(QUOTED PASSAGE begins)

George Orwell is famous for many reasons. His most popular legacies include literal communist pigs and constant surveillance as a sign of tyranny. The next time your step-dad rants about “thoughtcrime,” say a prayer for Orwell, who never knew what havoc he would wreak. As an essayist—and for me, the essay is Orwell’s medium—he is partially famous for insisting that, “All art is propaganda.” The line is buried in a novella-sized piece about Charles Dickens, and features a much less renowned follow-up: “On the other hand, not all propaganda is art.”
Orwell insists that every novel has a message, a moral, even a tangled series of morals, that are meant to convince. He doesn’t think the novel should be a pamphlet. Rather, all narrative writing has a point of view, or privileges a point of view, and there cannot be a coherent point of view without some semi-coherent theory of the world, of power in the world. It’s possible Orwell means, or meant at one point in his life, that you could usefully reduce a writer like Jane Austen to a secret political subtext, but I don’t think so.
In fact, Orwell takes a more or less scorched-earth approach to the perils of partisan hackery, to say nothing of myopic, Stalinist hermeneutics. “Everything in our age,” he insists in “The Prevention of Literature,” “conspires to turn the writer, and every other kind of artist as well, into a minor official, working on themes handed to [him] from above and never telling what seems to him the whole of the truth.” The tone is cool (Orwell, we must forgive him, is very British), but the devastation of the opposing side is meant to be total. “The enemies of intellectual liberty always try to present their case as a plea for discipline versus individualism. The issue truth-versus-untruth is as far as possible kept in the background.”

(QUOTED PASSAGE ends)
(DATASET EXTRACT begins)

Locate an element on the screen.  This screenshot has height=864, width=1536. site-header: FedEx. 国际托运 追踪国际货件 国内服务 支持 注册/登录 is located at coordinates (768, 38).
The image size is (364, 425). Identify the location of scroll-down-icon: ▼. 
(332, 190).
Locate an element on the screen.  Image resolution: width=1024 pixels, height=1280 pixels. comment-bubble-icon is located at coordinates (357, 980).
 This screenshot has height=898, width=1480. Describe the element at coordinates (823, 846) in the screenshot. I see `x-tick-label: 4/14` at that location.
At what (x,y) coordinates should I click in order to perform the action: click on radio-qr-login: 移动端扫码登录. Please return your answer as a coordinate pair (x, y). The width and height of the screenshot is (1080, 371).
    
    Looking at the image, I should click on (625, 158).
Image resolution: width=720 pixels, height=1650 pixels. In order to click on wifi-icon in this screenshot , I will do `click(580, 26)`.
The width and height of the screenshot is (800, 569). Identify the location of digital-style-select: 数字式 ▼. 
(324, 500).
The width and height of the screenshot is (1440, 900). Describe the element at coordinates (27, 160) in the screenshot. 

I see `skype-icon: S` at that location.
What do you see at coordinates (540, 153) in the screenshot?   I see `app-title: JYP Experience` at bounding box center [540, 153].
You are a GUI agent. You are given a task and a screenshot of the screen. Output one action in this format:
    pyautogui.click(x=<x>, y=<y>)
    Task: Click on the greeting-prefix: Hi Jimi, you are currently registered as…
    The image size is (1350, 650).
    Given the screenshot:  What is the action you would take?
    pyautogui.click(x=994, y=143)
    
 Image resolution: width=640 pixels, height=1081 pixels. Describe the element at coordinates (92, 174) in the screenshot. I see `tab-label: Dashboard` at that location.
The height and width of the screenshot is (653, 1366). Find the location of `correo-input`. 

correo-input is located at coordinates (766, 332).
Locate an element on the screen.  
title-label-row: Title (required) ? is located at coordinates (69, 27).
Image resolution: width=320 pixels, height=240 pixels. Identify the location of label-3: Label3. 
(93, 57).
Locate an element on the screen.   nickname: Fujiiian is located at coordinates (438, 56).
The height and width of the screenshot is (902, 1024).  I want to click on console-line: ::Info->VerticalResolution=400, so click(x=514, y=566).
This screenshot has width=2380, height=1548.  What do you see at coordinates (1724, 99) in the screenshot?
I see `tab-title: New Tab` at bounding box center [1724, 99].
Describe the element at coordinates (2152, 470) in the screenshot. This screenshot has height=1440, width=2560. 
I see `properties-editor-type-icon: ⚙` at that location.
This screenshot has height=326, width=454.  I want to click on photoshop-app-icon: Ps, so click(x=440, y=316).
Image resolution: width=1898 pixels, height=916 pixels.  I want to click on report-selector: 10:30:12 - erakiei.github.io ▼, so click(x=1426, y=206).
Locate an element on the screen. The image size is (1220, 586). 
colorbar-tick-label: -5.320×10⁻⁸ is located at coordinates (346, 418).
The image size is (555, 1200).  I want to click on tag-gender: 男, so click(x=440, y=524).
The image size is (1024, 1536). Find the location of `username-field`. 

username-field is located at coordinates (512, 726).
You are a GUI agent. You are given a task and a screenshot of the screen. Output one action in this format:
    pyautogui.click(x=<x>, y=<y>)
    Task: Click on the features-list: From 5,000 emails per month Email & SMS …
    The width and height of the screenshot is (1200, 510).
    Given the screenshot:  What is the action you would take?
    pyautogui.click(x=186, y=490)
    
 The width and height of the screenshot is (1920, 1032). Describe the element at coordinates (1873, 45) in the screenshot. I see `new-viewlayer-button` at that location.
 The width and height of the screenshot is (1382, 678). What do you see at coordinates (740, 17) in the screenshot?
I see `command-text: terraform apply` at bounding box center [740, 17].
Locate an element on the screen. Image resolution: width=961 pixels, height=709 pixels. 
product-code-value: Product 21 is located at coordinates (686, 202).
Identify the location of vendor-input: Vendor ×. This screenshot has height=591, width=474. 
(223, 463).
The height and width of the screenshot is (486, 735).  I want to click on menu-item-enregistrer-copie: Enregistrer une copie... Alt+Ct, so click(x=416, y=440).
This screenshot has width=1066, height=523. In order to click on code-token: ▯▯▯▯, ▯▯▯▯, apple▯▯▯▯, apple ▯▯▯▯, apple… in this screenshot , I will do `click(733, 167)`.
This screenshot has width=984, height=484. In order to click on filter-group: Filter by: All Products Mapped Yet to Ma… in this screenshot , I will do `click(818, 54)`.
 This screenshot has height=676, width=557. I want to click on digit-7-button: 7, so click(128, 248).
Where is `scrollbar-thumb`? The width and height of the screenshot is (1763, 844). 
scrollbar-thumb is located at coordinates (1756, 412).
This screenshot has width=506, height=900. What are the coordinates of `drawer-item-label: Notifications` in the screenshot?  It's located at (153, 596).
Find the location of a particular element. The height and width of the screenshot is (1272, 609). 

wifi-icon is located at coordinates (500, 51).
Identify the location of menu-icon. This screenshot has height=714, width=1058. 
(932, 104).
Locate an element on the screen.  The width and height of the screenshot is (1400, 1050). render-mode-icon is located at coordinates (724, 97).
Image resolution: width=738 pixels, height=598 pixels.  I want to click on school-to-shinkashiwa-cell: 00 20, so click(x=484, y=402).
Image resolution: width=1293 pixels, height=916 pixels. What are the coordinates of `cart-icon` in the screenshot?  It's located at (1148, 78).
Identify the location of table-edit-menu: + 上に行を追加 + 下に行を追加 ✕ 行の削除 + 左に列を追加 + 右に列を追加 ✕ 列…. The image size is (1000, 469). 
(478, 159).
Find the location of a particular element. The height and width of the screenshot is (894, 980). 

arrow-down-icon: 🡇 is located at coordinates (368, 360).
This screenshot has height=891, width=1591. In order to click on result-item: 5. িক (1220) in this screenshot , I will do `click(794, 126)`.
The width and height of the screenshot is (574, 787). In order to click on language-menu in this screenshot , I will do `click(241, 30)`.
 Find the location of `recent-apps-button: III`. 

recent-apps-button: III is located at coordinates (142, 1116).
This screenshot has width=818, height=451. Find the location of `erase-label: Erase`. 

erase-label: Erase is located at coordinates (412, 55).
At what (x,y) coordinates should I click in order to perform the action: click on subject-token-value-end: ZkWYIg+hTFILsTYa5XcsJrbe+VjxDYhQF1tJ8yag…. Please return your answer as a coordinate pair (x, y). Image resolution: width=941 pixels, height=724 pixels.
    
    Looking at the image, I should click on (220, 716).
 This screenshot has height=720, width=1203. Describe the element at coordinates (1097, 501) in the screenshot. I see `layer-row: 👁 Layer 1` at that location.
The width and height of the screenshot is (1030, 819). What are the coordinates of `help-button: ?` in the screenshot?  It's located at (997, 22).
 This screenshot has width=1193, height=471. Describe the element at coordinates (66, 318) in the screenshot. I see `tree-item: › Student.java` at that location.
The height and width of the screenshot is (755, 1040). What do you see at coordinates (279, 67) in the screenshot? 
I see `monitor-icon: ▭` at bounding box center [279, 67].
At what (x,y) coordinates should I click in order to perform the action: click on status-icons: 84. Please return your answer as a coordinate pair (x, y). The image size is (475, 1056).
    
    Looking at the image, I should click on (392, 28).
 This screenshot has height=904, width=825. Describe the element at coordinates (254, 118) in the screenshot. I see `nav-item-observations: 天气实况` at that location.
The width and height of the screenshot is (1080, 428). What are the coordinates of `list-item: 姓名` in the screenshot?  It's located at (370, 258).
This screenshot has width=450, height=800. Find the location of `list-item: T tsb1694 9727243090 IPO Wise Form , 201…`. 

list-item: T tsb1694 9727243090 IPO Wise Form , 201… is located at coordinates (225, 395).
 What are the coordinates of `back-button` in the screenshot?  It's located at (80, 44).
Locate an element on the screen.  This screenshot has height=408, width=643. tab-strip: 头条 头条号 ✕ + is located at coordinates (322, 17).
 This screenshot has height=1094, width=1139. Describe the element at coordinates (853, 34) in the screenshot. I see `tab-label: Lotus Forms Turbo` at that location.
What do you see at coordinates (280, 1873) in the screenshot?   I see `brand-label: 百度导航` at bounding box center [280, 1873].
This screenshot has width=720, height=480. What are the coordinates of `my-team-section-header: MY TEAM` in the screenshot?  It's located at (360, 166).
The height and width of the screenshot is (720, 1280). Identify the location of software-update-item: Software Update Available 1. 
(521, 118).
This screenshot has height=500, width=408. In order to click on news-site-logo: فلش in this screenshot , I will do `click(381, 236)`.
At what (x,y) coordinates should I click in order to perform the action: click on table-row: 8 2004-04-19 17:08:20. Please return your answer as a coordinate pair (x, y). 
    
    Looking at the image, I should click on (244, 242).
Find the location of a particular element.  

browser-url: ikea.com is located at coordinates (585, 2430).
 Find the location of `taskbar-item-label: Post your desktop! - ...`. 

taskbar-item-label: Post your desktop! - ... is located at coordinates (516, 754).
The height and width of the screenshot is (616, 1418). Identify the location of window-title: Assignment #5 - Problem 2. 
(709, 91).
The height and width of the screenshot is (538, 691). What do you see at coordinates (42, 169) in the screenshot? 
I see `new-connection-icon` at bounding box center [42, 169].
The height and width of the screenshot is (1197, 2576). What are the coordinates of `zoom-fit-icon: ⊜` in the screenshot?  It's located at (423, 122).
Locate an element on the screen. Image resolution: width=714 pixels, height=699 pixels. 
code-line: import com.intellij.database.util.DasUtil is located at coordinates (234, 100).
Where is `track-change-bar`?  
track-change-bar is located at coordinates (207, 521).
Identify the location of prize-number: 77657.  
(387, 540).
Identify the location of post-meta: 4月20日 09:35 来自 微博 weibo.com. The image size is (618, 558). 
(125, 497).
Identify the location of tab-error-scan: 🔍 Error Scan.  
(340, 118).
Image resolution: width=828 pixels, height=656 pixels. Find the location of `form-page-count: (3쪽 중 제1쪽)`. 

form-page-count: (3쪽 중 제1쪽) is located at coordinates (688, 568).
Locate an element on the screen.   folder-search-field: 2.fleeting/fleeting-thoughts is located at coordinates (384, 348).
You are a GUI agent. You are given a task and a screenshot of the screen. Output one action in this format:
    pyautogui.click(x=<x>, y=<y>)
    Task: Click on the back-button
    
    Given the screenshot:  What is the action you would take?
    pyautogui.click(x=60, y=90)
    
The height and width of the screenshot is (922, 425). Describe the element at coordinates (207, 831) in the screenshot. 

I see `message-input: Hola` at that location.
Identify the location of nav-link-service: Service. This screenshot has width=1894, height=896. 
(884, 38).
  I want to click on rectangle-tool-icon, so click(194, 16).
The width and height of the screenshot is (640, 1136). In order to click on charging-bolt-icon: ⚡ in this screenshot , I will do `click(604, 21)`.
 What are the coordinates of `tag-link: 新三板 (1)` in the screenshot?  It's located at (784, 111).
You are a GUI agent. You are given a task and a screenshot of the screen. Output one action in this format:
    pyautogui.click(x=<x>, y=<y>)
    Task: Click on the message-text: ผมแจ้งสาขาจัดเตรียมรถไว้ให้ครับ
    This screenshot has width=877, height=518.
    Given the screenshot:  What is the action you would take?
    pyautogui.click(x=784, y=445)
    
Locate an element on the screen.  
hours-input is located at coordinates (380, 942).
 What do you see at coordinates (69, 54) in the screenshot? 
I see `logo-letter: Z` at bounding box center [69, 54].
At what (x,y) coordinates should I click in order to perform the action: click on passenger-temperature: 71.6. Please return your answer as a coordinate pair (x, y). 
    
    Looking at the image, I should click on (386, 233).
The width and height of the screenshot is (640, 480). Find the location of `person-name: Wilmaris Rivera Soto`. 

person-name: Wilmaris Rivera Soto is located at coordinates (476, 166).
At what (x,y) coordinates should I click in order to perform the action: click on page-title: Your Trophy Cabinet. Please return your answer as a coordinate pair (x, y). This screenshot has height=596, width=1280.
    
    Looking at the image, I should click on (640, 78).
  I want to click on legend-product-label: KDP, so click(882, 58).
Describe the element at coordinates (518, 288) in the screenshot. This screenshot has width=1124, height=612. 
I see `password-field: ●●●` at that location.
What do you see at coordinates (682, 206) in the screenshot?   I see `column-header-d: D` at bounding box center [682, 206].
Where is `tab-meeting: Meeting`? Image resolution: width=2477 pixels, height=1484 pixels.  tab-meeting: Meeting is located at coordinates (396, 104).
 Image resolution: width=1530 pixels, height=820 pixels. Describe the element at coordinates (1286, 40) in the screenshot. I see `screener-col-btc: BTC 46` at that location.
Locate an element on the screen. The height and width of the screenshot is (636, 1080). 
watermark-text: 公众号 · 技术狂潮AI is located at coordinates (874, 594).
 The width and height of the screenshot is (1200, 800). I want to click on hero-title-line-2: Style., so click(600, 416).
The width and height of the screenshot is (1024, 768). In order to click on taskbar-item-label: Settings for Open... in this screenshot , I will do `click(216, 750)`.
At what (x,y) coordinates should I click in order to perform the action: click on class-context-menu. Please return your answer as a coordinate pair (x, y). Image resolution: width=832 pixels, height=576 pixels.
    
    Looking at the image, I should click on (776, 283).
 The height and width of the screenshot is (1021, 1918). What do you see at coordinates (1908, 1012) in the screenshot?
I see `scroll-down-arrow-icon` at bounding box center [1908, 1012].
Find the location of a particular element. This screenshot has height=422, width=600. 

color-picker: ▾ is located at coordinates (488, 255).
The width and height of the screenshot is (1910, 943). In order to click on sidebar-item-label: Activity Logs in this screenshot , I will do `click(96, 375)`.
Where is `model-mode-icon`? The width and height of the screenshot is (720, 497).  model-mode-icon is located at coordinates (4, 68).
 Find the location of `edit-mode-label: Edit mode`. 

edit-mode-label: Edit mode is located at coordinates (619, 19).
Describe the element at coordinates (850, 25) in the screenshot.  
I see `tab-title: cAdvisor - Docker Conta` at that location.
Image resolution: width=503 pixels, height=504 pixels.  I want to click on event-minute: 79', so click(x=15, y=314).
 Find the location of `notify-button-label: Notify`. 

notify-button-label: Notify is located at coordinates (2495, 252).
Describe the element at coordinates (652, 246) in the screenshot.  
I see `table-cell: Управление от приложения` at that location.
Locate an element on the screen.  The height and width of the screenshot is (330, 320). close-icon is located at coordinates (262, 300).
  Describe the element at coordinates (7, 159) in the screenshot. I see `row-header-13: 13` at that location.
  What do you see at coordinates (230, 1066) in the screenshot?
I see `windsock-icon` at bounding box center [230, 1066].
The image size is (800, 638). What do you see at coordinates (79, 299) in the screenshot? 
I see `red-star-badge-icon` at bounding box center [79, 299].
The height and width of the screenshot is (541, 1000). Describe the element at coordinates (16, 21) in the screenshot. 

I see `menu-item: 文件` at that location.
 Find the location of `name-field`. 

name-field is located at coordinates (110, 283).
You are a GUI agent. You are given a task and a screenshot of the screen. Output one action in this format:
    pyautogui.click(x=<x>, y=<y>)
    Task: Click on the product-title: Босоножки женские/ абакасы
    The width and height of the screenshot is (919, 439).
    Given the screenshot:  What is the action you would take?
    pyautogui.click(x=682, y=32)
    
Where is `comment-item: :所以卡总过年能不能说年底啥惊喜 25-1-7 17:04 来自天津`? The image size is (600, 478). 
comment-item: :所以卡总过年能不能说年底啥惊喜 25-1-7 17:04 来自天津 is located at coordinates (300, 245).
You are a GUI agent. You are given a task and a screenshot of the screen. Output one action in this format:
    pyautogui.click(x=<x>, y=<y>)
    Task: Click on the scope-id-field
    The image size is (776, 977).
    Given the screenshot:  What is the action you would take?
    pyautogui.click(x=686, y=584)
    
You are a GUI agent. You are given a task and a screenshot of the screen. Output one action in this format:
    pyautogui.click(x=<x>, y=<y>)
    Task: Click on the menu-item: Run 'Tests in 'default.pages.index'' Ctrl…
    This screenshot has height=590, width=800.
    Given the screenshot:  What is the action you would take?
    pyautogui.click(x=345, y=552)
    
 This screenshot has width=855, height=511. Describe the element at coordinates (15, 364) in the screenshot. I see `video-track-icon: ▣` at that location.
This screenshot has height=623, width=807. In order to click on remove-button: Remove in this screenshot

(DATASET EXTRACT ends)

> **DIRECTIVE 1**
In the Orwell essay, copy the passage starting with "Orwell insists that" and going on through "don’t think so.", swapping "point of view" for "perspective".
> **DIRECTIVE 2**
Name every person the Orwell essay mentions by full name.
> **DIRECTIVE 3**
Does the Orwell essay support each statement? Answer yes or no, quoting the words that settle it.
(a) Orwell believes the novel should be a pamphlet.
(b) The line "All art is propaganda" comes from a piece about Charles Dickens.
(c) The remark about turning the writer into a minor official comes from "The Prevention of Literature."
Rely only on the Orwell essay for what comes next.

> **PROBLEM SOLUTION 1**
Orwell insists that every novel has a message, a moral, even a tangled series of morals, that are meant to convince. He doesn’t think the novel should be a pamphlet. Rather, all narrative writing has a perspective, or privileges a perspective, and there cannot be a coherent perspective without some semi-coherent theory of the world, of power in the world. It’s possible Orwell means, or meant at one point in his life, that you could usefully reduce a writer like Jane Austen to a secret political subtext, but I don’t think so.

> **PROBLEM SOLUTION 2**
George Orwell, Charles Dickens, Jane Austen

> **PROBLEM SOLUTION 3**
(a) No: "He doesn’t think the novel should be a pamphlet."
(b) Yes: "The line is buried in a novella-sized piece about Charles Dickens"
(c) Yes: "he insists in “The Prevention of Literature,”"